The American Public and Other Slow Lerners

Rarely do we offer any kind words to any Democrats, but we’re obliged to acknowledge those six brave members of that damnable party who joined a House of Representatives majority in citing Lois Lerner for contempt of Congress on Wednesday. A remarkable 26 Democrats went so far as to vote for petitioning the Attorney General to appoint a special counsel to investigate Lerner, and we suppose they also deserve some credit for their half-assed acknowledgement that there’s something seriously afoul in the Internal Revenue Service scandal.
The unanimous righteous indignation of the House’s Republican caucus was sufficient to cite Lerner, who headed the department of the IRS that was targeting conservative non-profit groups for punitive scrutiny and delays, and who has since invoked her Fifth Amendment rights to avoid any questions regarding her claim in Congressional testimony that she has broken no laws, but it’s nice to have at least a few Democrats agreeing that it all sounds mighty fishy. We don’t know any of those six Democrats, described by the ladies and gentlemen of The Washington Post as a “band of moderates and others facing difficult reelection challenges,” but we’ll generously assume that they’re genuinely outraged on First Amendment principles that the IRS was used to harass the president’s political opponents. Those 26 who settled for asking for a look into the matter by the Attorney General, who has also been held in contempt of Congress for failure to answer pertinent questions about the Fast and Furious gun-running scandal, can at least be credited with a sense of political self-preservation. The vast majority of the Democrats unified behind the it’s-all-a-racist-Republican-plot position of ranking House Oversight Committee member Rep. Elijah Cummings, although former House Speaker Rep.

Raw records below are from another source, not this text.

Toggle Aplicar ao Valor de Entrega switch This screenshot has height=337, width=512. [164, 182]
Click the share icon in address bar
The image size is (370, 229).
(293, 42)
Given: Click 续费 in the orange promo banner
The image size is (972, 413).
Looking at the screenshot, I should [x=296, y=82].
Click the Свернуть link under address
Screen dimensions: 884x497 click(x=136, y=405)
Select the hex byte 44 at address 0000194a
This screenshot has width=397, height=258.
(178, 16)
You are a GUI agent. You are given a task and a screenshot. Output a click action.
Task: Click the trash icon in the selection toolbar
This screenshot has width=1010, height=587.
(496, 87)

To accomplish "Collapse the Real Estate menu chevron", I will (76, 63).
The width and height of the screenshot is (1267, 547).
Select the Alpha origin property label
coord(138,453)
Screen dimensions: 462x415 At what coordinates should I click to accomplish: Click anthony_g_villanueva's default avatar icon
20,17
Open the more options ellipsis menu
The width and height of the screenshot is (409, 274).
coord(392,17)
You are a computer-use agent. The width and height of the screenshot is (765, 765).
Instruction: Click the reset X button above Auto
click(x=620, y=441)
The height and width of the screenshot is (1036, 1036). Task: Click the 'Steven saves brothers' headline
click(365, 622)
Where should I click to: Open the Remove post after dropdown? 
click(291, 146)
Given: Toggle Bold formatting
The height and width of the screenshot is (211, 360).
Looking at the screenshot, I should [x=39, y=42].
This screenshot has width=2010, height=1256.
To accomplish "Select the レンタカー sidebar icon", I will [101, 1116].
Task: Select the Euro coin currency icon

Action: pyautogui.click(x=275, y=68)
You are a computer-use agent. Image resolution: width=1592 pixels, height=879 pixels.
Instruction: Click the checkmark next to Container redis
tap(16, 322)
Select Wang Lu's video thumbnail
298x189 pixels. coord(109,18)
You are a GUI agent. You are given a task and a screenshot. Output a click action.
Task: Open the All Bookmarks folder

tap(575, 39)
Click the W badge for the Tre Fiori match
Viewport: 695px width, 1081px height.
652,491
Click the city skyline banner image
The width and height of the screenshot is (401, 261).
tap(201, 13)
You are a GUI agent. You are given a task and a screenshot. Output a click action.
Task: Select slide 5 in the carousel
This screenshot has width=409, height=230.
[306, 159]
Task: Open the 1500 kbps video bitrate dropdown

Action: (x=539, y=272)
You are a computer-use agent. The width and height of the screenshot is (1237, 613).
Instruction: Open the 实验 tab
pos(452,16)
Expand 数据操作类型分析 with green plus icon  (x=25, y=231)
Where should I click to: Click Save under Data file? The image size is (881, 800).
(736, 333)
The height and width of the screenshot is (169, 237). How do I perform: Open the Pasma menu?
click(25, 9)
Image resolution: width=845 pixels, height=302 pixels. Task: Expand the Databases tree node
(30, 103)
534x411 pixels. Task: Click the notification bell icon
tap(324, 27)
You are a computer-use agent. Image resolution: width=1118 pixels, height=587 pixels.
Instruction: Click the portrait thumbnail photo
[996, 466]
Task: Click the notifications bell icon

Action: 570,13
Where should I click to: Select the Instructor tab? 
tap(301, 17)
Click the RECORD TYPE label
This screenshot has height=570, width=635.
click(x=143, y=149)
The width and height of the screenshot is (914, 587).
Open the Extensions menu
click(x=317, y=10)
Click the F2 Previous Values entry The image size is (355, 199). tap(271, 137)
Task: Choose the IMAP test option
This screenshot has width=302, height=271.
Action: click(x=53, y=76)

Nancy Pelosi had to miss the vote because of a fund-raising engagement, so even the most tepid dissent suggests a worry that the public will eventually be outraged an iron-fisted assault on the free expression of American citizens, no matter how unfashionable their notions about balanced budgets and limited government might be.
Those 26 weasel votes for a special counsel might even be enough to give a veneer of bipartisanship to the much-needed investigation. and thus assure its rightful place before the public’s attention. They bolstered a vote that puts Lerner is serious legal peril, no matter how indifferent the president’s Justice Department might be, and added to the pressure for her to avoid a potential long prison sentencing by implicating any higher-ups that were involved. Given how how very high-up Lerner was, the testimony she doesn’t want to give could be significant.